■ **WHAT YOU SHOULD DO**: The range to repeat runs from the line with "Where should I" to the last line below, both ends included; give it exactly and without pictures.

======== THE INPUT ========

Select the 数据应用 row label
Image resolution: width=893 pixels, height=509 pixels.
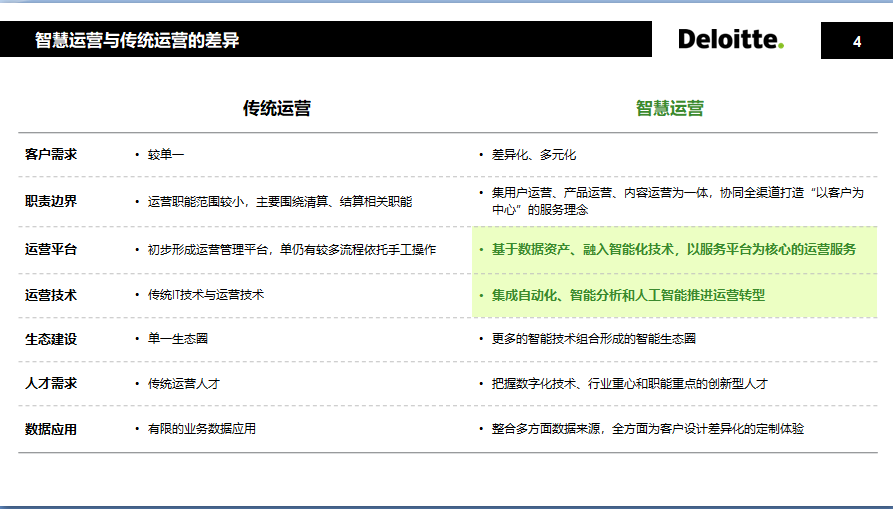click(51, 429)
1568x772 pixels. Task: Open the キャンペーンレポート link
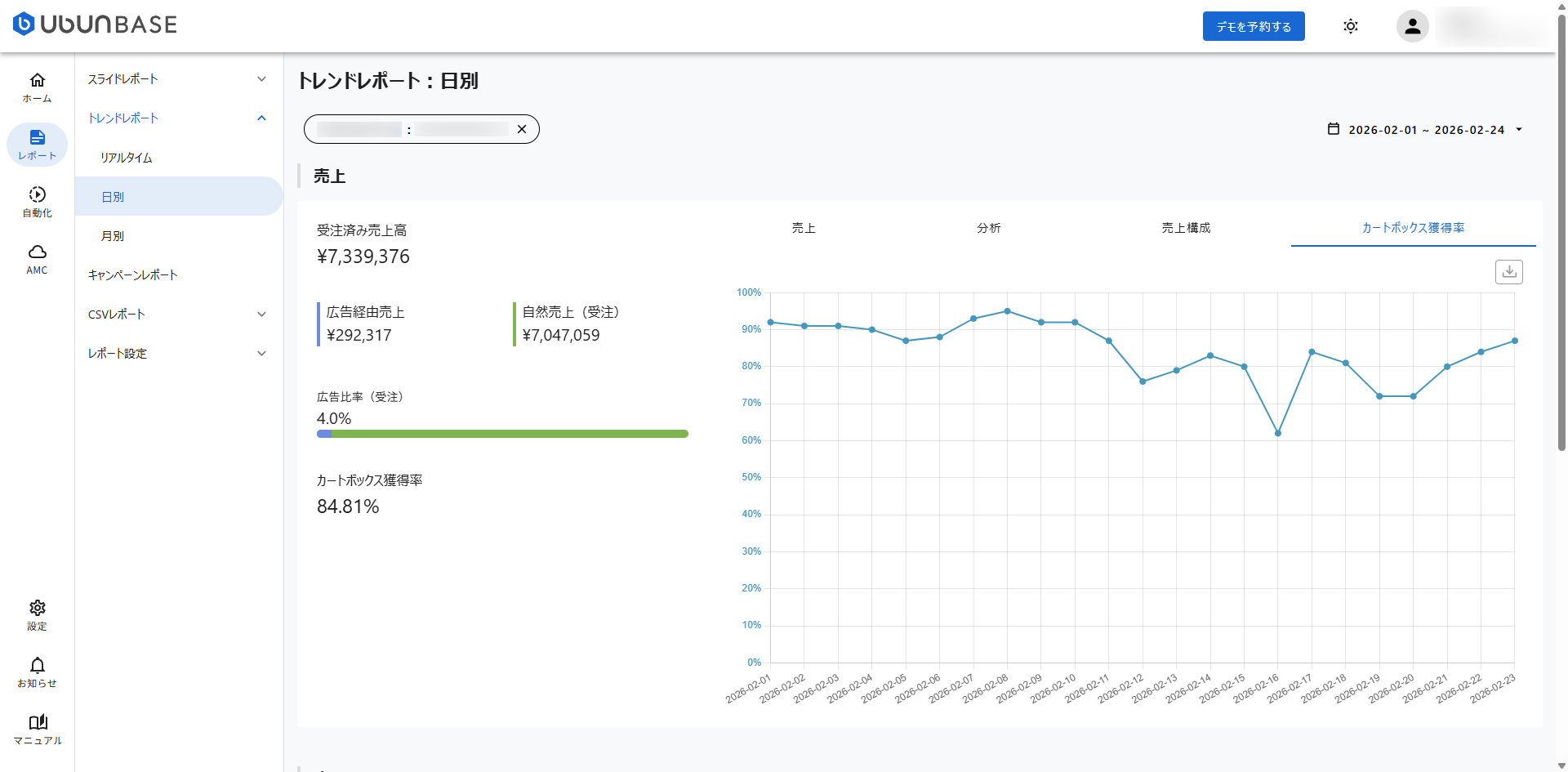click(133, 275)
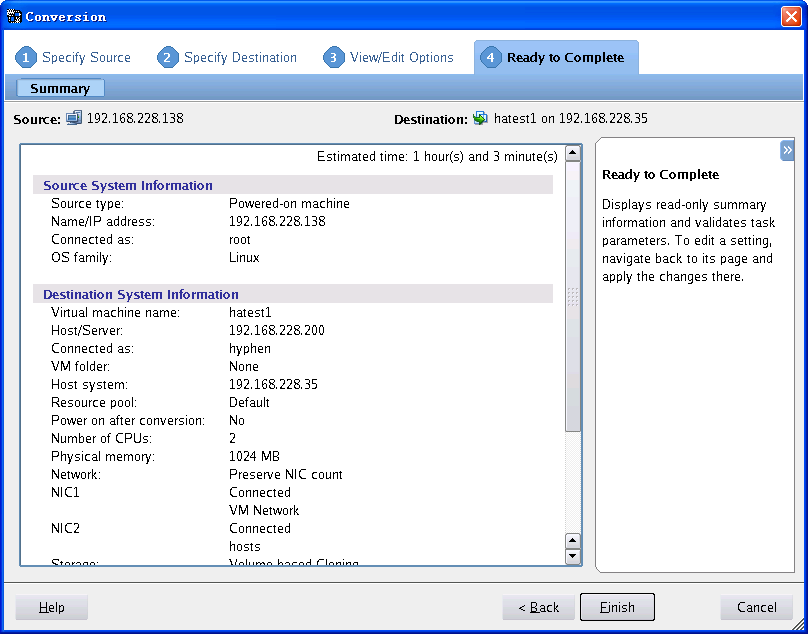The image size is (808, 634).
Task: Click the step 3 number circle
Action: click(334, 58)
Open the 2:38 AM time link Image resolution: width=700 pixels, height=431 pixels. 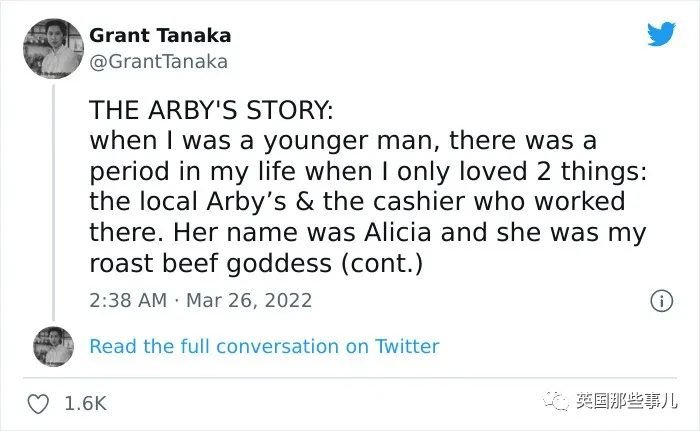[x=127, y=300]
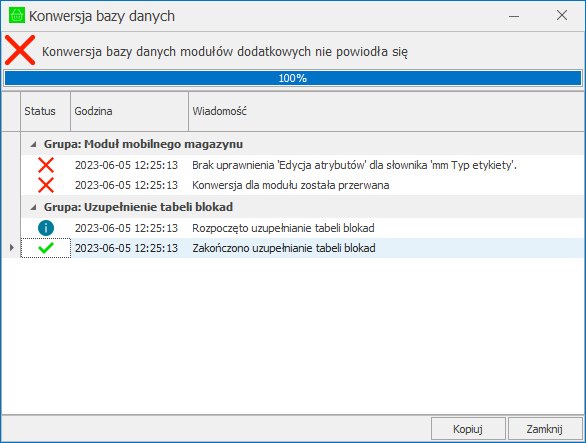Minimize the Konwersja bazy danych window

click(514, 16)
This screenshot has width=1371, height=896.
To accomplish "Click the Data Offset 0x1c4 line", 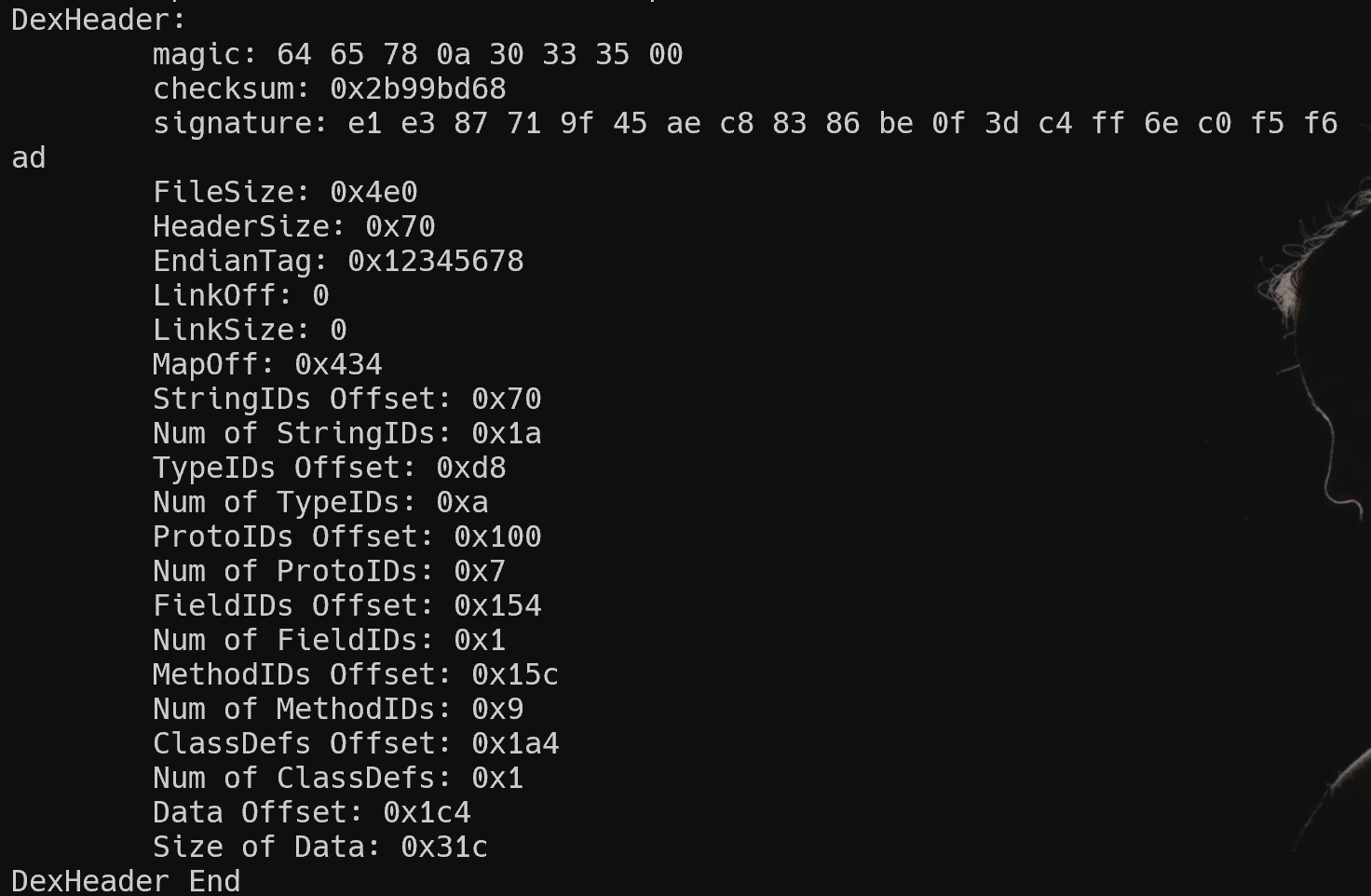I will [311, 813].
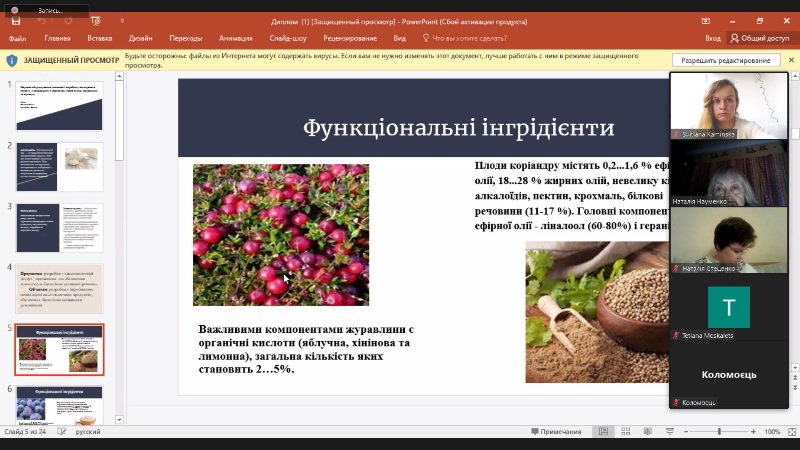The height and width of the screenshot is (450, 800).
Task: Click the Общий доступ share button
Action: click(760, 38)
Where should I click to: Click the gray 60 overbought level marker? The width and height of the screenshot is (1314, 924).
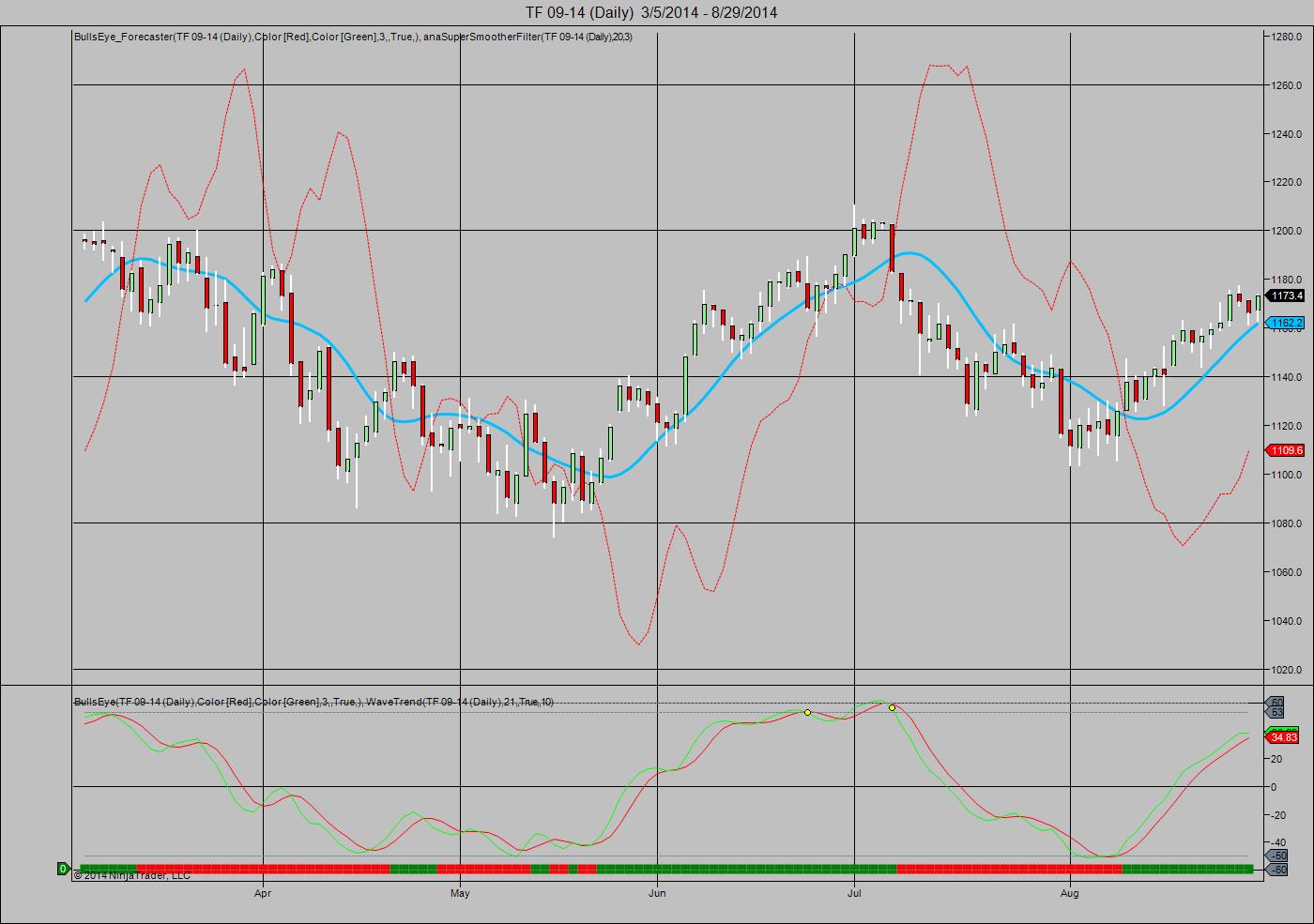[1276, 703]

========

■ **RESULT FOR THIS TASK**:
Where should I click to: Click the gray 60 overbought level marker? The width and height of the screenshot is (1314, 924).
[1276, 703]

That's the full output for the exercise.